Perhaps the most obvious solution to the rise of privacy inequality is tighter regulation, both of the data that can be collected about individuals and of the things for which it can be used.
The EU’s General Data Protection Regulation (GDPR) won’t do the trick. Because the GDPR is aimed at preventing the collection and use of citizens’ data without their explicit consent, it doesn’t address the fact that poor people may agree to giving up their data because the alternatives are more expensive. Moreover, once that data has been collected, the GDPR does too little to stop it being used to make automated, hard to contest, decisions about people – allowing such data to be used where necessary for entering into a contract and providing few clear rights to contest such automated decisions.
One worry about pushing for stronger regulation, either to prevent the voluntary collection of personal data or to prevent its use to inform significant decisions about people, is the risk of destroying the economic model of the internet – based as it is on data driven advertising. If we want to stop the internet vanishing behind paywalls, the argument runs, we need to be very careful about regulation that could harm revenue.
This worry is both overwrought and bound up in unhelpfully rigid thinking about how the internet needs to work.
For a start, a ban on personal data collection would only adversely affect companies like Google and Facebook, who rely on user data to give them an edge over advertisers. Original content providers, by contrast, would have little to lose. As Klint Finley argues, the GDPR is likely to turn most publishers away from data based advertising on to more conventional forms anyway. Though these forms of advertising generate less revenue overall, fewer middle men will mean that more of it will go to publishers themselves.
And while the loss of dozens of free Google services financed by data monetisation would be a shame, it’s not an unavoidable outcome of tighter regulation. From the outset, Silicon Valley has been hamstrung by its determination to reconcile the idea that online content and services should be free with its staunchly capitalist outlook. As it becomes clear that the only way to square these commitments is through a Faustian data pact, many are starting to question this orthodoxy, suggesting we give up on the commitment to free content and services. In some areas, this is probably not a bad idea. But in others, where free access has been transformative, but we could just as easily abandon the commitment to a capitalist model, and think about funding the most democratising features of the internet through taxation.

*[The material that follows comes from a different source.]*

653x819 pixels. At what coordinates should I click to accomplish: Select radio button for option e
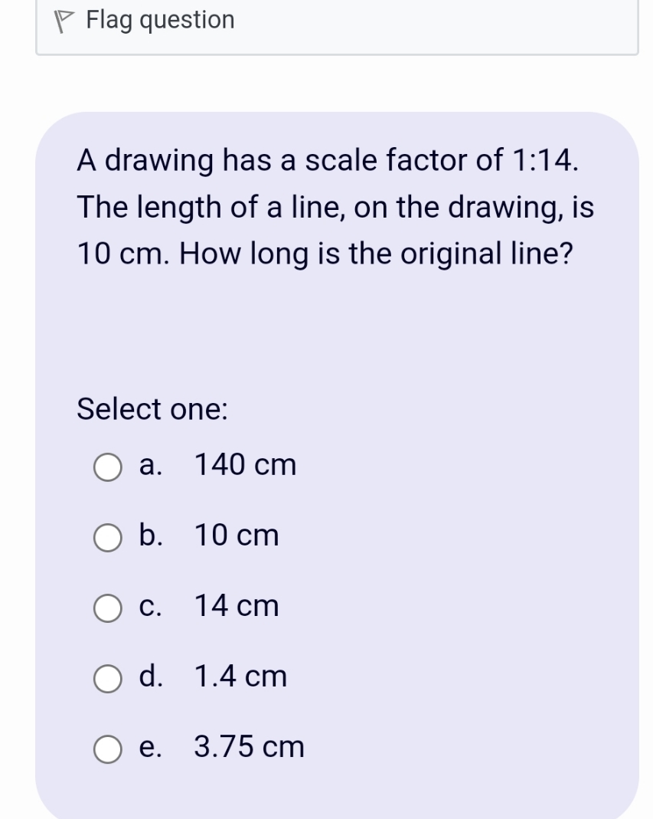tap(107, 749)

In addition to a ban on data monetisation, the European left could push for an EU funded service that would provide data secure web tools, free for everyone in the world, regardless of citizenship. Though hugely ambitious, it would be a spectacular exercise of soft power – a BBC for the decentralised, digital age.
More immediately though, left wing politicians need to shout far louder about the problems posed by privacy inequality, and the fact that these problems don’t go away when companies can only harvest people’s data with their permission. This is fertile territory for socialists who, unlike their opponents, aren’t ideologically disbarred from posing alternatives to the internet’s dysfunctional economic model. But it is also urgent. The worse privacy inequality grows, the more entrenched the status quo will become.